Modern fourier transform NMR is accomplished in apparatus including a receiver coupled to analog to digital converters sampling a bandlimited continuous time domain function at sampling rates which may be in the range from a few kilohertz to a few megahertz. The signal experiences a variety of processing steps. For example, an analog band limiting filter is imposed to limit the frequency content of the signal. A number of operations may be applied to the data set which represents the time domain data as a discrete digital data set.
The free induction decay (FID) signal which is commonly acquired in NMR measurements is a superposition of a number of exponentially decaying RF signals arising from the de-excitation (re-orientation) of resonant nuclear spins. This signal is mixed down to an audio-frequency spectrum using quadrature detection techniques commonly employed for single sideband detection. This information may be regarded as the sum of a set of exponentially decaying oscillators, each oscillator frequency representing an offset from the RF carrier. It is usually assumed that there is some physical time origin at which all these oscillators are in phase, but such time origin is only approximate. Also present in this signal is noise generated by the sample signal detection subsystem (probe) and/or the analog electronics preceding the digitizers.
The requirements of an NMR signal processing system include the need for high dynamic range and accurate treatment of the system noise. The dynamic range is limited by the resolution of the ADC and usually the limit is established through a type of error known as quantization noise. It is desirable that the quantization noise be smaller than the system noise in order that the latter be treated accurately. A well known technique for accomplishing this is called oversampling. The signal is sampled some factor faster than the final desired rate, some type of digital filter is applied to this oversampled data, and then the data is reduced back down to the desired rate. It is possible to oversample and to keep the entire oversampled data set without reducing it back down, but this is undesirable because the amount of data to store is unnecessarily large.
Oversampling is the technique which improves the quality (signal to noise) of the data, but at issue here is the fact that oversampling establishes the need for digital filtering, and digital filtering is the focus of the invention.
The most desirable digital filter is performed in real time, presents the data to the host computer such that no further processing is required--in particular such that no phase correction is required--and introduces no other spectral artifacts, such as a rolling baseline.
A real time process operating on a continuous stream of discrete (digital) data is one where there is no accumulating time delay in the output data from the process.

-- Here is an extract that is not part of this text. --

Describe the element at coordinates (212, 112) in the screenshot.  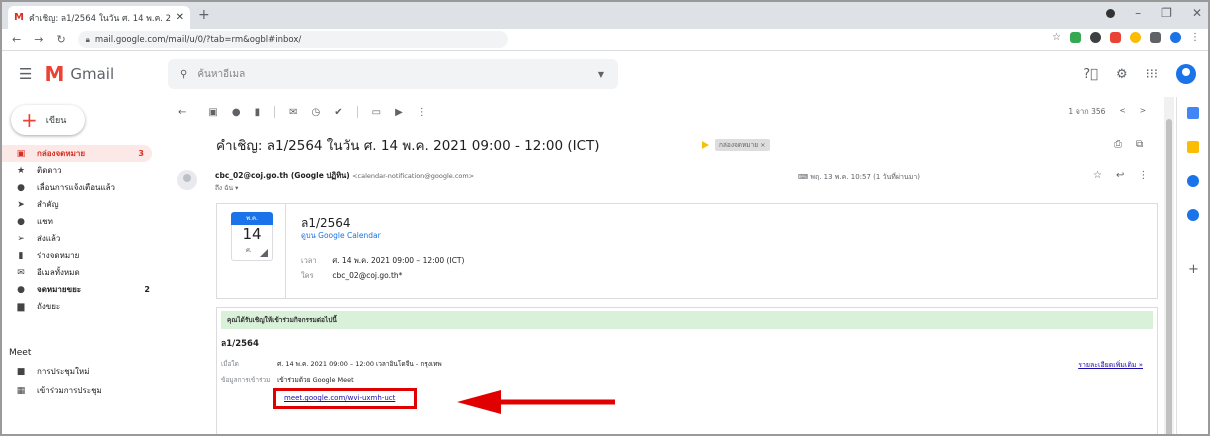
I see `archive-icon: ▣` at that location.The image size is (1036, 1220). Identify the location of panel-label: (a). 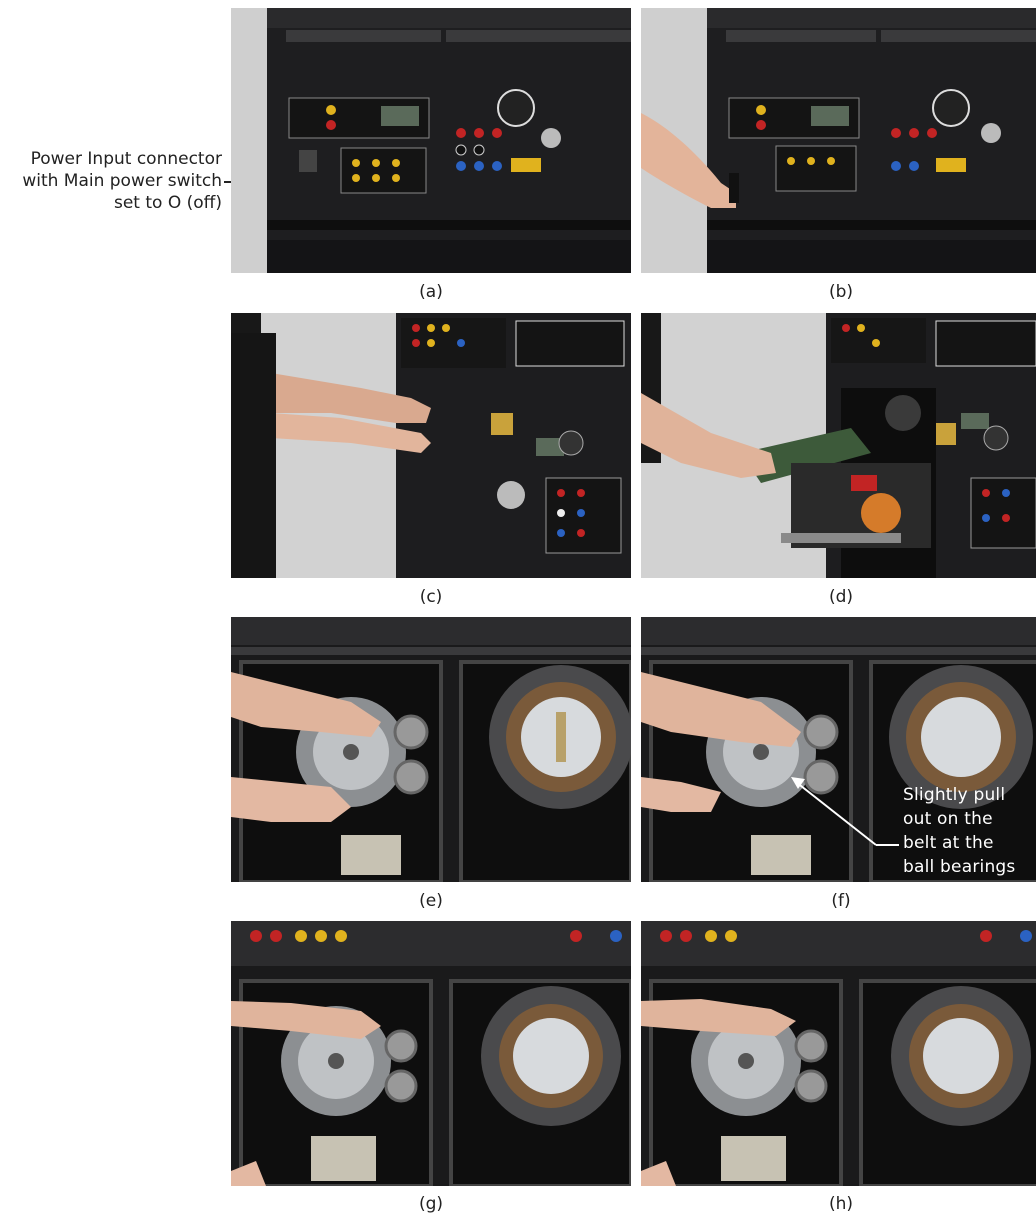
(431, 292).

It is possible, for example, to have a process which is computationally intensive for every Mth input point, but some of the non-intensive time slack can be made available for use by the intensive part of the process such that the overall process rate remains on track.
It is known to apply digital filtering in real time to an NMR time domain signal. However, typically a large (many times 360 degrees-per-hertz) phase correction needs to be applied. This is because commonly employed digital filters delay the in-phase point. Two entirely equivalent methods for correcting this unphased data are phase correction of the spectrum through a linearly varying weighted sum of the real and imaginary spectral components, or through rotating the data prior to the transform from the time domain to the frequency (spectral) domain. Data rotation is a similar manipulation wherein an early portion of the detected signal is stored at the distal end of the data table. Note that both methods have the undesirable feature that the entire data set must be available before processing.
It is possible to perform a real-time phase correction of the digitally filtered data by ignoring all output data prior to the in-phase point. This method is something akin to a digital left shift, as might be employed on the bits of a single data register, as distinct from a rotate left, which is akin tothe data rotation method. The left-shift method, however, produces undesirable artifacts in the baseline.